Exposed to and excited by these new influences, in the early 70s Battiato switched from tear-jerker love songs to a bizarre, idiosyncratic version of prog rock, a genre that was enjoying enormous popularity in Italy. He wasn’t very successful, but he began to build his own cult following thanks to his eccentric antics and the guerilla marketing tactics orchestrated by his manager, Gianni Sassi, a renowned art director and publicist close to experimental art group Fluxus.

After the first two records, however, Battiato was feeling trapped by his provocative image and disconnected from his own music. Wary of Milan, depressed and in a creative rut, he cut all ties with Sassi in 1972 and returned to his native Sicily in search of renewed inspiration. Isolating himself from the world at large and the demands of the music business, he started studying the works of the contemporary avant-garde, from Cage to the minimalists, and devoting himself to folk music. He became particularly interested in the Arabic tradition, whose influence was still very much present in Sicily, which had been an Arab colony for centuries.

The process of rediscovering his roots while exploring the latest musical innovations gave birth to two masterpieces that inaugurated a new direction in Battiato’s music: Sotto il Segno di Aries (1973) and Clic (1974). These records blended experimentalism with a certain Mediterranean touch and the signature melodic sensitivity that would play a major role in the success of his later pop albums. 

Clic is dedicated to Karl-Heinz Stockhausen, whom Battiato met around 1972. As the story goes, the German composer invited Franco to his studio in Darmstadt: very surprised to learn that he had no formal musical training, Stockhausen introduced him to the basics of harmony, encouraging him to study music theory. Battiato took his advice seriously and, fittingly, ended up winning the Stockhausen Prize at the International Piano Festival of Brescia and Bergamo in 1978 with the piece L’Egitto Prima delle Sabbie.

Indeed the spectre of Stockhausen’s electronic compositions looms over the more experimental tracks, especially in ‘Nel Cantiere di un’Infanzia’ [In the Building Site of a Childhood], where processed vocals à la Gesang der Jünglinge are juxtaposed with the sound of a mandola, a plucked string instrument typical of Renaissance folk music. The closing radio collage of ‘Ethika Von Etika’ owes as much to Cage’s Imaginary Landscape No 4 as it does to Stockhausen’s experiments with broadcasting. In the same vein ‘Rien ne va Plus – Andante’, a Dada piece for strings and piano cut off by sounds of clapping hands and swarming vocals, could be Battiato’s witty answer to Berio’s ‘serious’ serial string quartets.

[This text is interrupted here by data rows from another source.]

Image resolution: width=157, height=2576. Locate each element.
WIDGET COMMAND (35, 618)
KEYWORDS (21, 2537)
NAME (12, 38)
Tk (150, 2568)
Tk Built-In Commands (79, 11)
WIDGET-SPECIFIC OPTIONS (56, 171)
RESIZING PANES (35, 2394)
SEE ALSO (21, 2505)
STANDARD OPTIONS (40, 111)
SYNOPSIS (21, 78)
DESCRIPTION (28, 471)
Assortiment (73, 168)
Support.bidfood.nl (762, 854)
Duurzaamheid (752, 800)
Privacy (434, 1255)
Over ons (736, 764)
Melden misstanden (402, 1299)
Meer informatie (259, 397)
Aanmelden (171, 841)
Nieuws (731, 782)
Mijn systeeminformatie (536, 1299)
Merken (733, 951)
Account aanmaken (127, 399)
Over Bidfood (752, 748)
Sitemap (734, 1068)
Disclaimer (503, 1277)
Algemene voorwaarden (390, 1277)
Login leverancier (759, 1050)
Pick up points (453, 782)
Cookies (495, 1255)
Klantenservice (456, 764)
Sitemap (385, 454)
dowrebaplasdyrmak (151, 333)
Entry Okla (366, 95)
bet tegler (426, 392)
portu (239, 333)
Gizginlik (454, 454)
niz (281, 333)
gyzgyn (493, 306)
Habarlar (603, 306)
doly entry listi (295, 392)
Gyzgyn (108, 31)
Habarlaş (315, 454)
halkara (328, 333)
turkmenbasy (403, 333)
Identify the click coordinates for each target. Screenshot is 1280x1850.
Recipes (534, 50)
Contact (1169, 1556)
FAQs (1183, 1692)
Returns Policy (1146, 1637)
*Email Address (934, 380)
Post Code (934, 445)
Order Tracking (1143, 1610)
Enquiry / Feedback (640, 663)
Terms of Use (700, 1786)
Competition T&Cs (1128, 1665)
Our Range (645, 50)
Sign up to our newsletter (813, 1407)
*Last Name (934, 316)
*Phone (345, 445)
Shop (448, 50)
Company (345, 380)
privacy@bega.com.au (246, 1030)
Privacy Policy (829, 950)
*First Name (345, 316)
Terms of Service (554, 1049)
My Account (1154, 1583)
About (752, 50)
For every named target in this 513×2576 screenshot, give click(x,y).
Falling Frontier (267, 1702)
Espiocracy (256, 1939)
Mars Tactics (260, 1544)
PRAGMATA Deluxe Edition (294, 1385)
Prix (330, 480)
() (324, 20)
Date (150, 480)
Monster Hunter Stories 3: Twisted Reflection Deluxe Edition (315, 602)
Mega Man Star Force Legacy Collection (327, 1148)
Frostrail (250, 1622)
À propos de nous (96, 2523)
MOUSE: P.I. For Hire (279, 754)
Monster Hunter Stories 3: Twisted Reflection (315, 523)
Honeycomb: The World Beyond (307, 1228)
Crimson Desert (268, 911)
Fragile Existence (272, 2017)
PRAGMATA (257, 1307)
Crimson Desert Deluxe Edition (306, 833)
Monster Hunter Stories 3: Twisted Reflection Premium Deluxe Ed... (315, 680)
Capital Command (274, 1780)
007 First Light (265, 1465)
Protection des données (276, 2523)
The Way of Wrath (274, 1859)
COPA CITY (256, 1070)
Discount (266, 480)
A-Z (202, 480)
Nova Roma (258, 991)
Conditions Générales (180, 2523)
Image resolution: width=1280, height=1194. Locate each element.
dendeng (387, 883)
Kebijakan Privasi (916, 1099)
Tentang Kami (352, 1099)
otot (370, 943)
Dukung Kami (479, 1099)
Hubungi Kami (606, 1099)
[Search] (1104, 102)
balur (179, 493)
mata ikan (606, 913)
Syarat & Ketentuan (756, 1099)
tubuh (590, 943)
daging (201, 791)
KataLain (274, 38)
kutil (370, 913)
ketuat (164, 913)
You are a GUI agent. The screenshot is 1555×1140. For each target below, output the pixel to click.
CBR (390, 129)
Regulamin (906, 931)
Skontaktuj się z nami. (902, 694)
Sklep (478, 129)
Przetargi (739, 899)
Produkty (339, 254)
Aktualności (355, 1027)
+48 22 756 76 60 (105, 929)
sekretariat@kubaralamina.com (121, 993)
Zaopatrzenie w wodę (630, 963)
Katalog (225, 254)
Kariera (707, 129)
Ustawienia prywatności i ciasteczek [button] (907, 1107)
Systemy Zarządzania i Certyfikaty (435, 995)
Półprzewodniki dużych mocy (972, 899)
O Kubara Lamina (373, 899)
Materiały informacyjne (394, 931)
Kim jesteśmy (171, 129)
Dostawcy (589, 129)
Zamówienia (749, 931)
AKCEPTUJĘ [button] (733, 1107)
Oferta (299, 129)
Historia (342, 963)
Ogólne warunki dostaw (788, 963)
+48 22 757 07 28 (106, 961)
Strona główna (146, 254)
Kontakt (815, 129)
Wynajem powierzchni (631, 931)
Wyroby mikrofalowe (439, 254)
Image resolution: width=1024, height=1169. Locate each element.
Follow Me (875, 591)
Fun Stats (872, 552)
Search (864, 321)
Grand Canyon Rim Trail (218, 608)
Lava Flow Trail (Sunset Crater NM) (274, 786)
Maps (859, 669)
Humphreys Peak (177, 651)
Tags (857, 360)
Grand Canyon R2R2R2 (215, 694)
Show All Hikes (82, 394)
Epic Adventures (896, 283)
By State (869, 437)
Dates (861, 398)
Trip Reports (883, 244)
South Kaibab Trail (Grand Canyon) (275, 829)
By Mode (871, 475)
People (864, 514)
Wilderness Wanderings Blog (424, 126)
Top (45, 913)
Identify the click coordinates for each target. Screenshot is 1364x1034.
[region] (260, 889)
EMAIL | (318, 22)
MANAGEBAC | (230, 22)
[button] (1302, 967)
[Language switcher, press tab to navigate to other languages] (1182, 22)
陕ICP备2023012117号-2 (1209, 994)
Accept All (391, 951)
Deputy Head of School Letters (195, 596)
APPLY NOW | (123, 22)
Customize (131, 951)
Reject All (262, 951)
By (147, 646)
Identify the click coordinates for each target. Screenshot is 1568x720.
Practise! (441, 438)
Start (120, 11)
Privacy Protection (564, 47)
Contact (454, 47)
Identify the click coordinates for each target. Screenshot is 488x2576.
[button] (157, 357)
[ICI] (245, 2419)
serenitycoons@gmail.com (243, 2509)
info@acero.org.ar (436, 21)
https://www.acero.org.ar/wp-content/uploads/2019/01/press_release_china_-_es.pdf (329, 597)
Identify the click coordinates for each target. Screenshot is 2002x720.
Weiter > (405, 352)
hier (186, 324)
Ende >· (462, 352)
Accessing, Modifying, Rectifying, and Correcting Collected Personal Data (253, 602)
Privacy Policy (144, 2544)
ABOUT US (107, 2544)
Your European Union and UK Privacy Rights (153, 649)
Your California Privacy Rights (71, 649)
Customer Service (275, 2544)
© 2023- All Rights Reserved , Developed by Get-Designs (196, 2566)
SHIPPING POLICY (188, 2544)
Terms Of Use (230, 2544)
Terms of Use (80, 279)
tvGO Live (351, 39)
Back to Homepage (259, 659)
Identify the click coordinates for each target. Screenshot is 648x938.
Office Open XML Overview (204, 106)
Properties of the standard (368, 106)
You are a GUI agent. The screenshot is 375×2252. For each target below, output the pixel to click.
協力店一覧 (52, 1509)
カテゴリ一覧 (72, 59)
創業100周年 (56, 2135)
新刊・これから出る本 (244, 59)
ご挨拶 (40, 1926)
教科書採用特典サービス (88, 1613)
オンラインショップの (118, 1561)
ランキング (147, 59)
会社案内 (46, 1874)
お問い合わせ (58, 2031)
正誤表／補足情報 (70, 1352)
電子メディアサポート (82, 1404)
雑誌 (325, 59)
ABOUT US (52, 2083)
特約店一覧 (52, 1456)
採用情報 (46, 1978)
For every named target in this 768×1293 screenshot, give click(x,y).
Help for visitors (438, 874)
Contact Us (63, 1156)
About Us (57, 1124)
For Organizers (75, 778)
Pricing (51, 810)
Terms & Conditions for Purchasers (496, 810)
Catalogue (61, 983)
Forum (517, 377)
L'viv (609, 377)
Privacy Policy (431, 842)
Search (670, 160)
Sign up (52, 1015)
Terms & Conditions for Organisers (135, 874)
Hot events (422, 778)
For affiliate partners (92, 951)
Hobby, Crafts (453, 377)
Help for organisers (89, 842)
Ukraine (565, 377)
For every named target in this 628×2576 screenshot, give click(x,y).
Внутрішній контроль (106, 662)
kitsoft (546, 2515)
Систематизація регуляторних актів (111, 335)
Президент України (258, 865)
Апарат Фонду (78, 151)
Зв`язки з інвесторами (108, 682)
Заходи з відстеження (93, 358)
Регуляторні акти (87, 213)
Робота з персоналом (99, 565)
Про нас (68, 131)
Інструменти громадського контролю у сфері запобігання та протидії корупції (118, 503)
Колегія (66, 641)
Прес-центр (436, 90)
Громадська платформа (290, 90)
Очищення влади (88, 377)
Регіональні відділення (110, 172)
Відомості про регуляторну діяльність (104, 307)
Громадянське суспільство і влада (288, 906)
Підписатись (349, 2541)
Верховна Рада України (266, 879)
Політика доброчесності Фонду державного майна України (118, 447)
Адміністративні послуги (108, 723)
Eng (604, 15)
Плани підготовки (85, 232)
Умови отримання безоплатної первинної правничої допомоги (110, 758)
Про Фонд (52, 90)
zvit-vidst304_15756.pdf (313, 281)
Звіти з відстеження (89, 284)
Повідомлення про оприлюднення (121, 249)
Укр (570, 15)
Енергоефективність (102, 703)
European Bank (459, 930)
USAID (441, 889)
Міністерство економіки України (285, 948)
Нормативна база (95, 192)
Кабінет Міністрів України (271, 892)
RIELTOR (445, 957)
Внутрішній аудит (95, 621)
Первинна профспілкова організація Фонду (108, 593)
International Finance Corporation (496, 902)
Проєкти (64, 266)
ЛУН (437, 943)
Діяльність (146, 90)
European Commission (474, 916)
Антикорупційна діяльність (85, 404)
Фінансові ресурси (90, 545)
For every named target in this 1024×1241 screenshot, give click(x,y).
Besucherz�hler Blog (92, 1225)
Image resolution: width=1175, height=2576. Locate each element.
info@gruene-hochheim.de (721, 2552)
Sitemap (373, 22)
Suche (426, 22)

The record opens with ‘I cancelli della memoria’ [The Gates of Memory], a Tangerine Dream-esque synth overture interspersed with warm saxophones and crystal sounds giving way to a throbbing, prog-rock bass line. What stands out are the moments when the melody explodes – unbridled, almost shamelessly – as in the following, wonderful ‘No U turn’. The piece starts as musique concrète, with Battiato chanting backwards on his faithful VCS3 synth in his trademark muezzin fashion, and as the vocal track returns to normal, the melody rises over a tapestry of loops and choirs before exploding in a frenzied salterello, a perfect example of how avant-garde can be as emotionally charged as pop.

The melody of ‘No U Turn’ flows into the piano interlude of the following track, the melancholic ‘Il mercato degli dei’ [The marketplace of the Gods] based on simple chords accompanied by a sustained synth line. Clic‘s oddball hit is ‘Propriedad Prohibida’ [Forbidden Property], a highly energetic hybrid of Wendy Carlos’ Switched-on Bach, Klaus Schulze on acid and Terry Riley alla mediterranea. Weirdly catchy, the song became the title track of the evening news on national TV channel RAI 2, back in the days when public television in Italy wasn’t only catering to angry pensioners and middle-aged conservatives. 

Battiato would later disavow his experimental phase, describing his 70s records as inaccessible. Well, I couldn’t disagree more. Clic sounds fresher and more in tune with contemporary musical sensibility than any of his ‘commercial’ albums. It’s avant-garde of yesteryear that sounds like pop for today. This is still one of the best, if not THE BEST album of Italian experimental music.